Pero no. Hoy te empiezo de forma distinta a la habitual. Había incluso puesto los cubiertos nuevos sobre la mesa y el delantal escarlata, ya percudido por el tedio y con esa mancha de vino tinto que jamás pudimos quitar. Compré el diario Londinense para la sobre mesa y el disco de John Lee Hooker con su género único de blues para ambientar la noche para sí decides quedarte.

Sentado en la silla de cuatro patas, yo, acomodado a todo, a la vida, a la añoranza, a la muerte y a la desesperanza; decidí de pronto empezar a comerte de forma diferente. Recuerda que no tengo hábitos sanos ni he aprendido a reír ni a conversar con nadie. Soy un poco de todo, mezcla de aquí y de allá, de cobre, estaño, roca y marfil…no soy de una sola pieza; y considero que es mejor tomar un poco más del ‘allá’ que hay en mi, para que me sepas múltiple, disímil, casi igual que como si fueras de ‘aquí’.

He olvidado que no tengo postre. ¿Quizá acordamos que tú lo traerías? No lo recuerdo. Tal vez de camino pases a la repostería y recojas un pastel pequeño, para pocas personas, para ti y para mí. ¿No sé si te dije de cual trajeras? El de naranja realmente nunca me ha gustado tanto y sabes que prefiero los sabores fuertes, obscuros y opacos, chocolate envinado sería excelente opción para acompañar con crema irlandesa.

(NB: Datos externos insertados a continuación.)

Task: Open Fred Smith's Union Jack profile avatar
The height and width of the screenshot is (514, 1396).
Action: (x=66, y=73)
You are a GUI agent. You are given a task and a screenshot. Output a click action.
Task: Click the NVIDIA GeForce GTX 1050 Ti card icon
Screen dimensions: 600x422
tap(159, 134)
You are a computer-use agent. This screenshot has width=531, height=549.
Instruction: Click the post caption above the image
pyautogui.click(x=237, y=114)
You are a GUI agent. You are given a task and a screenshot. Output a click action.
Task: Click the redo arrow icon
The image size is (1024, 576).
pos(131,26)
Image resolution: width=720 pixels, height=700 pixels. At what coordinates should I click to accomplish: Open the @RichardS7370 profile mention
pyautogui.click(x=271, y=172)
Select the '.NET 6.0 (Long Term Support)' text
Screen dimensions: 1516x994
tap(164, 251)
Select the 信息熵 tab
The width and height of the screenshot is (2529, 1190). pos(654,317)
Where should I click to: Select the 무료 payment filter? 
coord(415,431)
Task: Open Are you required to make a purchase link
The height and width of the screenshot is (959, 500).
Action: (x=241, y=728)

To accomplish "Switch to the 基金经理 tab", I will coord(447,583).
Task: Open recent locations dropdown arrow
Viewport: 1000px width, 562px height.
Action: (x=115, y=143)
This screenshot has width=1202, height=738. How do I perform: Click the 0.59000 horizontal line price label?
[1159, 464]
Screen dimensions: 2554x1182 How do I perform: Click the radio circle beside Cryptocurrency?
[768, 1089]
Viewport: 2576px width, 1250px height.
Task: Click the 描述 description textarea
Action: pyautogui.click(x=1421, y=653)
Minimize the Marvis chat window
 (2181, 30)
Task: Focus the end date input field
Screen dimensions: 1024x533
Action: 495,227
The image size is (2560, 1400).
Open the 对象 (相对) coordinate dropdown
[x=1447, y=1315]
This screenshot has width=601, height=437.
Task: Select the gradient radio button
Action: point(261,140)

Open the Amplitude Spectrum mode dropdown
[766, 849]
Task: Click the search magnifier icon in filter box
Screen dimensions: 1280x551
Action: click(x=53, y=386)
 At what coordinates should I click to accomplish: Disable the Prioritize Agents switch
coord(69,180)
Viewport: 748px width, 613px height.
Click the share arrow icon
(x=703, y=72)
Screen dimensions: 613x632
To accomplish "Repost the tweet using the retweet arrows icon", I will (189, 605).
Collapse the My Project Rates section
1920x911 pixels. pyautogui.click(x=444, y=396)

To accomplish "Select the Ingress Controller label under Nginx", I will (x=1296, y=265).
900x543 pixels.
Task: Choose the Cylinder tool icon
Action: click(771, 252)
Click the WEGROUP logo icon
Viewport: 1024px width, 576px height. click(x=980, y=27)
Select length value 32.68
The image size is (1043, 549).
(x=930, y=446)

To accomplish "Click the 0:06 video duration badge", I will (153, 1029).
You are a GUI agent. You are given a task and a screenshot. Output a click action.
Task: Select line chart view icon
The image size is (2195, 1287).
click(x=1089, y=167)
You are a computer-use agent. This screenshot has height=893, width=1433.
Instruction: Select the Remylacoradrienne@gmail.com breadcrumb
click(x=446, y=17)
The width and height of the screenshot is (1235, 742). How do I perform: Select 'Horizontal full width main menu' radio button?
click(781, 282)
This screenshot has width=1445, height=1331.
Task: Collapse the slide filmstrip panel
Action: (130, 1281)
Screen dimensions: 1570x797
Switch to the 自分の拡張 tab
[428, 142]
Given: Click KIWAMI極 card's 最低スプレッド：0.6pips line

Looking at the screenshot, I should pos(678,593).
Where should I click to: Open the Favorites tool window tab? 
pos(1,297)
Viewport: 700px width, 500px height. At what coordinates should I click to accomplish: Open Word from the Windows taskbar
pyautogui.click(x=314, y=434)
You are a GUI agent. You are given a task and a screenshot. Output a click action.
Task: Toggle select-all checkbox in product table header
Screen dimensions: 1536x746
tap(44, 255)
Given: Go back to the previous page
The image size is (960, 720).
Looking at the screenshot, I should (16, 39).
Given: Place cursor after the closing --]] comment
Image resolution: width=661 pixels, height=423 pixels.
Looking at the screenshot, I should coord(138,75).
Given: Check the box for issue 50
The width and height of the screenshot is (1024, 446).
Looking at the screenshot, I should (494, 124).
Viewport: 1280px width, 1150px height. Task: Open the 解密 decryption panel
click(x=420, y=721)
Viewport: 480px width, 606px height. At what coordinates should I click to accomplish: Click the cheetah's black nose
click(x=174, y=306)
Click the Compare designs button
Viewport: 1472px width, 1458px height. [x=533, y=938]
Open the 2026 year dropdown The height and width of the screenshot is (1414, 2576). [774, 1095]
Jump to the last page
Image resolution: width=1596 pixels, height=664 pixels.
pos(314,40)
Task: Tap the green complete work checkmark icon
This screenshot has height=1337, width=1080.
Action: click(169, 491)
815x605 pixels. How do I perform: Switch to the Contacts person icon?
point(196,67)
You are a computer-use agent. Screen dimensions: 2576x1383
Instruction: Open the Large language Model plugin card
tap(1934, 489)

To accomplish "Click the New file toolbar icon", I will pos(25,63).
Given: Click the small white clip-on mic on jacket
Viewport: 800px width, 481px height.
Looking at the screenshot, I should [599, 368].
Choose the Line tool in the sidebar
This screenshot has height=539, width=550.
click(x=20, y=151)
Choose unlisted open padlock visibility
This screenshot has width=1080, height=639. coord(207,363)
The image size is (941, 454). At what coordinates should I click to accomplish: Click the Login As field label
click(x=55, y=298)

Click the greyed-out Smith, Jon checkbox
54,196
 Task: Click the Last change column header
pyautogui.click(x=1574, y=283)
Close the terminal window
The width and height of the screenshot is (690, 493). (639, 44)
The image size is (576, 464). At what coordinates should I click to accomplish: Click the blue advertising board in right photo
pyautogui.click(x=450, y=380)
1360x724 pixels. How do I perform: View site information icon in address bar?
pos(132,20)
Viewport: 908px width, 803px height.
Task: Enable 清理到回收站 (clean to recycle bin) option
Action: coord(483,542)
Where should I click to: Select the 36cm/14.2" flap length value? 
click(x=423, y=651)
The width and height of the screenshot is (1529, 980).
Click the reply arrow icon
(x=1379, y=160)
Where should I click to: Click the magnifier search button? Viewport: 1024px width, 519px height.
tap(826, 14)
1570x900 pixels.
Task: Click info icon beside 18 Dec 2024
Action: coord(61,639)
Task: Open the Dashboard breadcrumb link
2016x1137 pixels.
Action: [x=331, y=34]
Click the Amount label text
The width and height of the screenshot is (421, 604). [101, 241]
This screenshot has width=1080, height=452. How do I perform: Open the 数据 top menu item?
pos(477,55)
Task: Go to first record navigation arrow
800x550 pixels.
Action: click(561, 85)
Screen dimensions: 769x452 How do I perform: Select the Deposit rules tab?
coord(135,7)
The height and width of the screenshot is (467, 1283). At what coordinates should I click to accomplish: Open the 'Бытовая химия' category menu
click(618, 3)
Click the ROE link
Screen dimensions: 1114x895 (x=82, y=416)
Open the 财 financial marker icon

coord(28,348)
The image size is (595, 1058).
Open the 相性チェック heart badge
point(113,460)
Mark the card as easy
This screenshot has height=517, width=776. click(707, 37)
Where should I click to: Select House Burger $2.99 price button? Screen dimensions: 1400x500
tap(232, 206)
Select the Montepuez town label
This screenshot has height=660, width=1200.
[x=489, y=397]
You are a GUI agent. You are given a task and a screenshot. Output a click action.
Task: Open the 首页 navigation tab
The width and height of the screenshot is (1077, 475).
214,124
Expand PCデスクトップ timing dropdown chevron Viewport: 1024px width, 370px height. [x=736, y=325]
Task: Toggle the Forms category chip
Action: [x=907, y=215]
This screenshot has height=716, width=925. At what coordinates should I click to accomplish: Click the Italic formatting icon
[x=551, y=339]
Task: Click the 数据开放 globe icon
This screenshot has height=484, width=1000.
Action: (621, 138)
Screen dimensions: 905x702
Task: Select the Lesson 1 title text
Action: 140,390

Y es que sobre el tema de asimilarte de forma distinta, me resulta arduo contener mi afán por desmembrar la historia en solo dos tiempos, y el dulce sabor de la aflicción empuña tan solo una tajada de lo tuyo y tan solo mil tajadas de lo mío.

¿Y si te encontraras inapetente? Porque no por el hecho de tratarse de ti, implica necesariamente que te apetezca probarte. ¿Y si mejor lo dejamos para después? Ya en repetidas ocasiones me haz aplazado sin más ni más, cuyo hecho tampoco implica que yo te guarde antipatía; que más daría entonces, aplazarte a ti otro tanto.

¡Pero sí cuando menos recordaras el pastel! Siempre haz conocido mi gusto por lo dulce, y si tú no gustas comes entonces poco y lo demás lo guardamos para mí, para después, en la nevera.

Algo se me ocurrirá para prepararte, mientras tú te alista y llamas a la puerta. Te he dicho que soy un poco de todo, y considero que de ir en un barco pirata, me daría igual ir en la escotilla, en la proa o en la popa. Recargado en la armadura o en la aleta, a estribor o a babor. Tratándose de ti, lo mismo me daría ser el cocinero o el capitán…o quizá ¿porqué descartarlo? ser el prisionero apuntalado en fila por la espalda, parado sobre la tabla y a punto de ser arrojado por la borda. Ser yo, a quien consecuentemente, algo o alguien, lo devora.

viernes, 2 de octubre de 2009

Pasmo

Apenas llegó a la esquina y desapareció súbitamente. Giró a la derecha, donde cruzan General Bonetti y Carrizales, por el lado de la enredadera con flores opacas que crecen pegadas a la pared descalada. Fue justo al pasar de frente a la tienda donde venden orquídeas, cuando la primera lágrima resbaló de forma involuntaria partiendo su mejilla derecha en dos partes asimétricas. Las que siguieron después, lo hicieron descendiendo de a poco, en un inicio, hasta convertirse en un caudaloso llanto que le acompañó a lo largo de toda la noche.

Aquella extraña sonrisa le había parecido en un inicio más interesante de lo que verdaderamente era. Con el tiempo, ella fue descubriendo que él era un caribe como cualquier otro; muy del mar, muy de los suyos. Se volvió costumbre de cada sábado esperarle y verle, al cinco para la una, bajo el domo de la estación estática. Lo cierto es que ella le aguardaba desde una hora antes. Conforme las manecillas del reloj iban posicionándose en forma de “V”, la quietud de todos los momentos se iban transformando juntos en una nerviosa cuenta de sumas y restas de constantes minutos vivos, vivos y muertos.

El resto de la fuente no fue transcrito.